SYSTEM FEDERATION N0. 103, RAILWAY EMPLOYES'
DEPARTMENT, A. F. OF L. (CARMEN)
DISPUTE: CLAIM OF EMPLOYES.-That Messrs. L. H. Birr, J. A, Medllister, A. E. Higgins and H. L. Long, car inspectors and repairers at Toledo Union Station, should be paid 81¢ per hour for the entire day, when they performed work for which that rate is paid for less than 4 hours on October 8, 1934.
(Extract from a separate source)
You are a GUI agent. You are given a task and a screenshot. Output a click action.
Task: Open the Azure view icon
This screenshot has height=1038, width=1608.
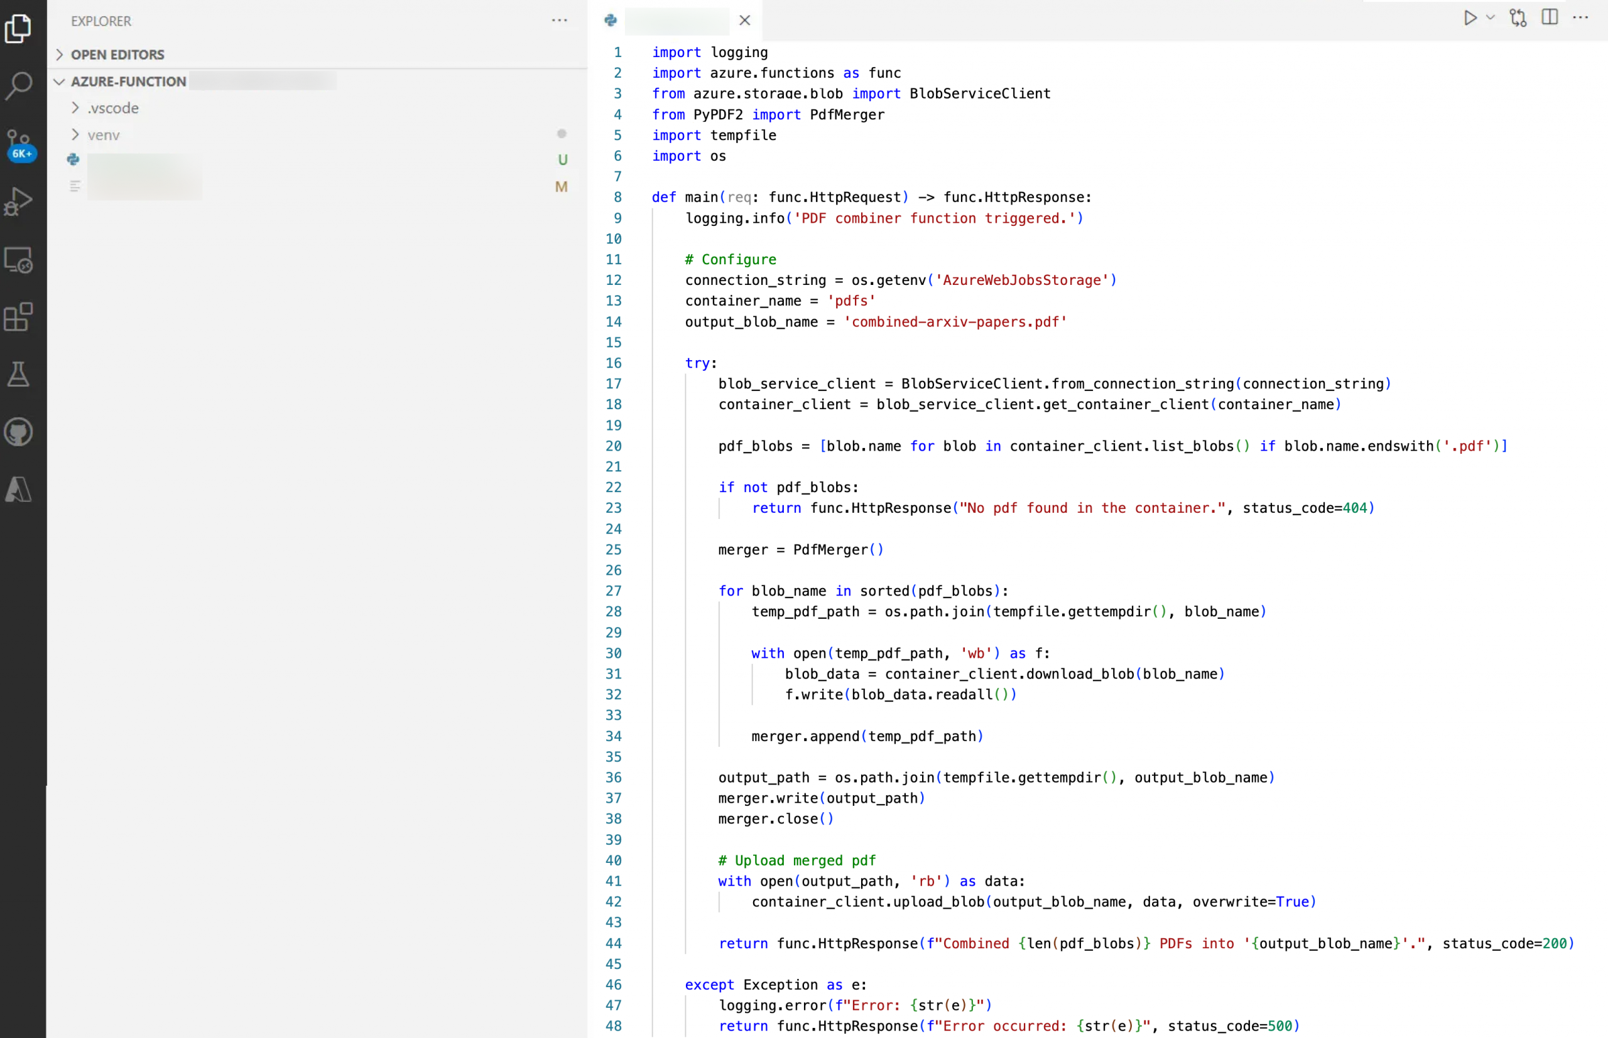[x=18, y=489]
JOINT STATEMENT OF FACTS.-On October 8, 1934, Messrs. L. H. Birr, J. A. McAllister, A. E. Higgins, and H. L. Long, classed as inspectors and repairers, rate 74¢ per hour, were required to remove and replace a coupler on New York Central Mail Car 3746, work being performed on a regular designated repair track at Toledo Union Station. For this particular job, each man was compensated for one hour at the passenger car repairers' rate of 81¢. The remainder of the day, or 7 hours, they devoted to regular inspector and repairers' duties for which they were paid the inspectors' rate of 74¢ per hour.
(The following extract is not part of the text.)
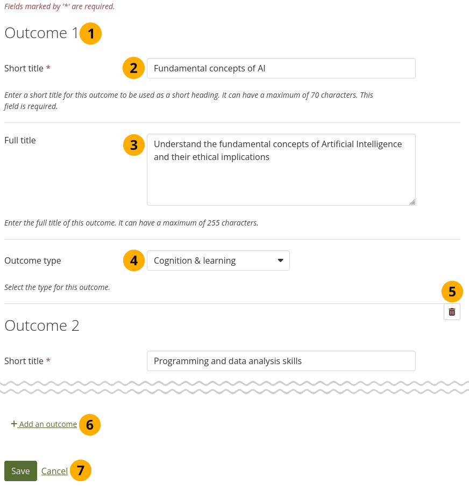The width and height of the screenshot is (469, 486).
Task: Cancel editing the outcomes
Action: pos(54,471)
POSITION OF EMPLOYES~The committee contends that car inspectors and repairers working at the 74¢ per hour rate, when required to perform work for which 81¢ per hour is paid, should receive the higher rate for the entire day of 8 hours, and not for the time so employed, if they perform the work calling for the 81¢ rate 4 hours or less in any one day.
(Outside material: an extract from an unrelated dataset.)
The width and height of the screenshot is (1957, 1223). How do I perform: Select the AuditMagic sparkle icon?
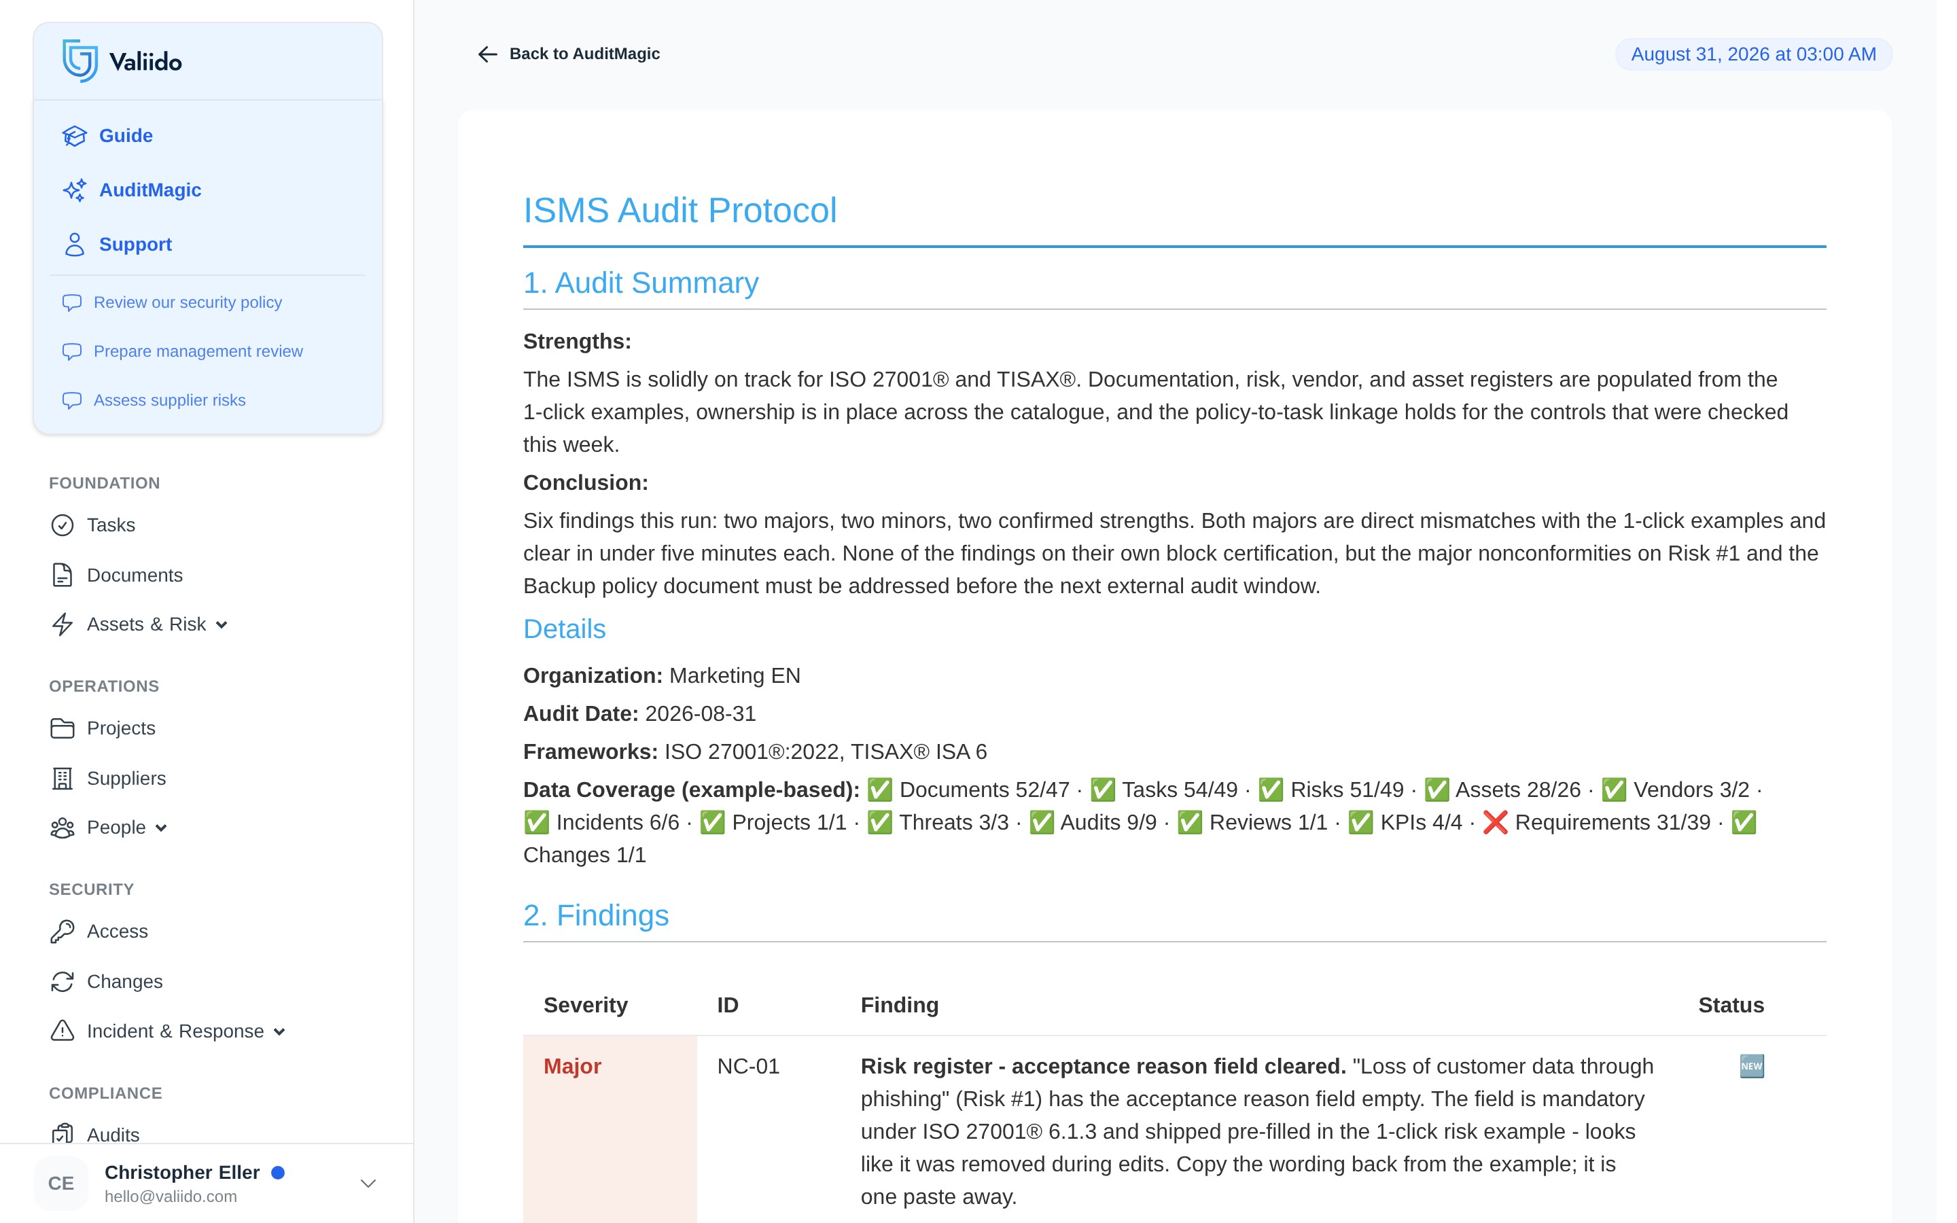tap(74, 190)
We claim when employes are required to perform work for which a higher rate is paid, that they should be paid under the provisions of Rule 16, which provides, when an employe is required to fill the place of another employe receiving a higher rate of pay he shall receive the higher rate for the day or days he is so engaged, but if required to fill temporarily the place of another employe receiving a lower rate, his rate will not be changed. In this case the employes were required to perform work for which the higher rate is paid, and we believe they should be paid in accordance with Rule 16 ; it is the only rule in the working agreement that covers such a case, in our opinion.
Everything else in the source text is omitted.